─── Records supplied

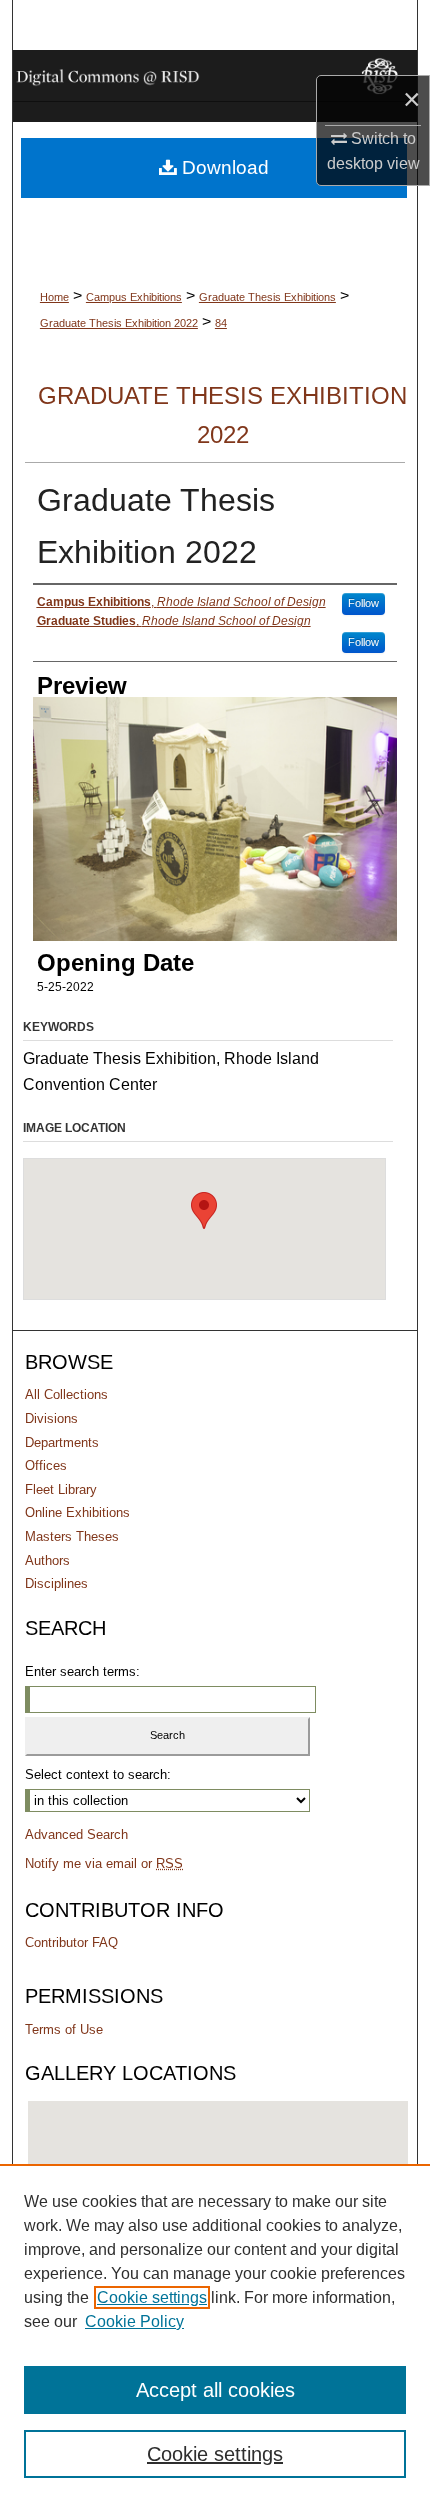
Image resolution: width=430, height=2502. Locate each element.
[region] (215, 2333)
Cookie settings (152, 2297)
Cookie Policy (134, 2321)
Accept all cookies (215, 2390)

──────
─── Records supplied

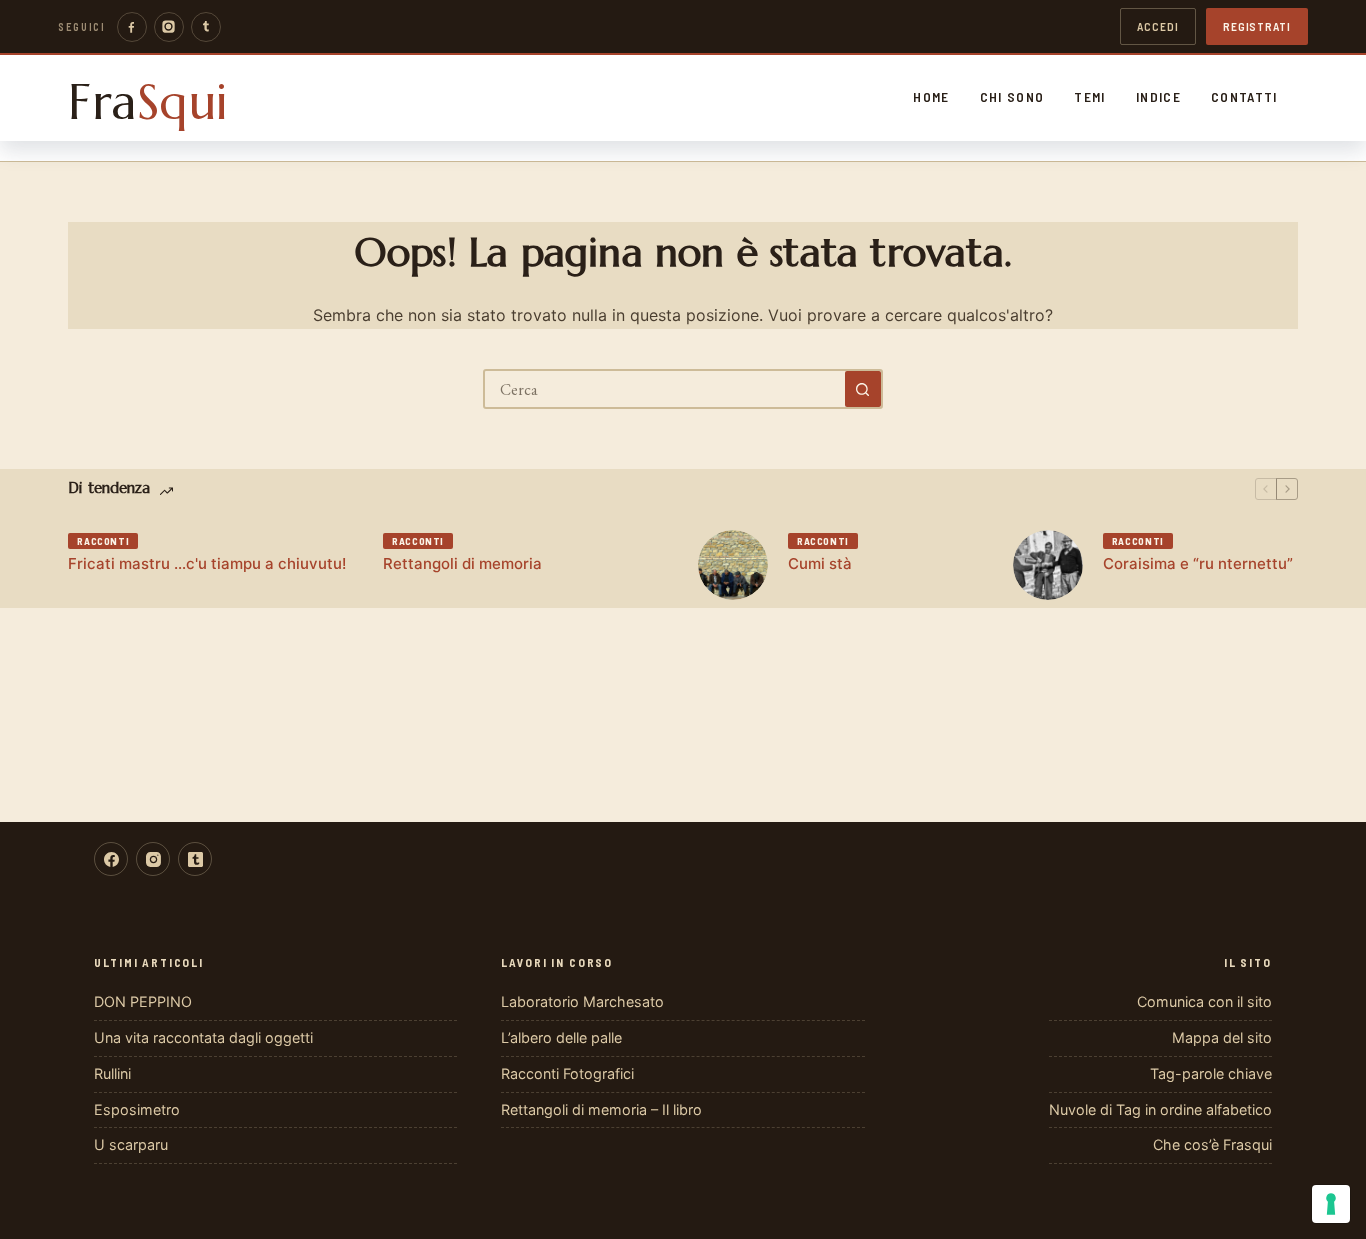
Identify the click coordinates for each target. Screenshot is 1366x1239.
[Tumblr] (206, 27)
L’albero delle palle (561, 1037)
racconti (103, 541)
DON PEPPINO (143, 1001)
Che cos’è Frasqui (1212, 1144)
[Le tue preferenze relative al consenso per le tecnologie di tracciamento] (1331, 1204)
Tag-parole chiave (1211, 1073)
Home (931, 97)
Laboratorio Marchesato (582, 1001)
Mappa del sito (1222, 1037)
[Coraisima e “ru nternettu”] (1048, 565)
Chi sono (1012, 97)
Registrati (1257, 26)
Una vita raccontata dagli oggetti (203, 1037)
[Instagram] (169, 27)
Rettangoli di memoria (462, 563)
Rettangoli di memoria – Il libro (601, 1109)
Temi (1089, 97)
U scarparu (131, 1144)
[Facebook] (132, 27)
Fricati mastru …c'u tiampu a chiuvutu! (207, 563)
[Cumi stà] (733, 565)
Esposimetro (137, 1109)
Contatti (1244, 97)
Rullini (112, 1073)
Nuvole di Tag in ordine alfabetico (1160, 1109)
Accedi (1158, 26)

──────

- **Work instructions**:
Only the lines above starting at the line that holds "Identify the click" and ending at the line that holds "Accedi (1158, 26)" are to be repeated, exactly and in full.

- **Output**:
Identify the click coordinates for each target. Screenshot is 1366x1239.
[Tumblr] (206, 27)
L’albero delle palle (561, 1037)
racconti (103, 541)
DON PEPPINO (143, 1001)
Che cos’è Frasqui (1212, 1144)
[Le tue preferenze relative al consenso per le tecnologie di tracciamento] (1331, 1204)
Tag-parole chiave (1211, 1073)
Home (931, 97)
Laboratorio Marchesato (582, 1001)
Mappa del sito (1222, 1037)
[Coraisima e “ru nternettu”] (1048, 565)
Chi sono (1012, 97)
Registrati (1257, 26)
Una vita raccontata dagli oggetti (203, 1037)
[Instagram] (169, 27)
Rettangoli di memoria (462, 563)
Rettangoli di memoria – Il libro (601, 1109)
Temi (1089, 97)
U scarparu (131, 1144)
[Facebook] (132, 27)
Fricati mastru …c'u tiampu a chiuvutu! (207, 563)
[Cumi stà] (733, 565)
Esposimetro (137, 1109)
Contatti (1244, 97)
Rullini (112, 1073)
Nuvole di Tag in ordine alfabetico (1160, 1109)
Accedi (1158, 26)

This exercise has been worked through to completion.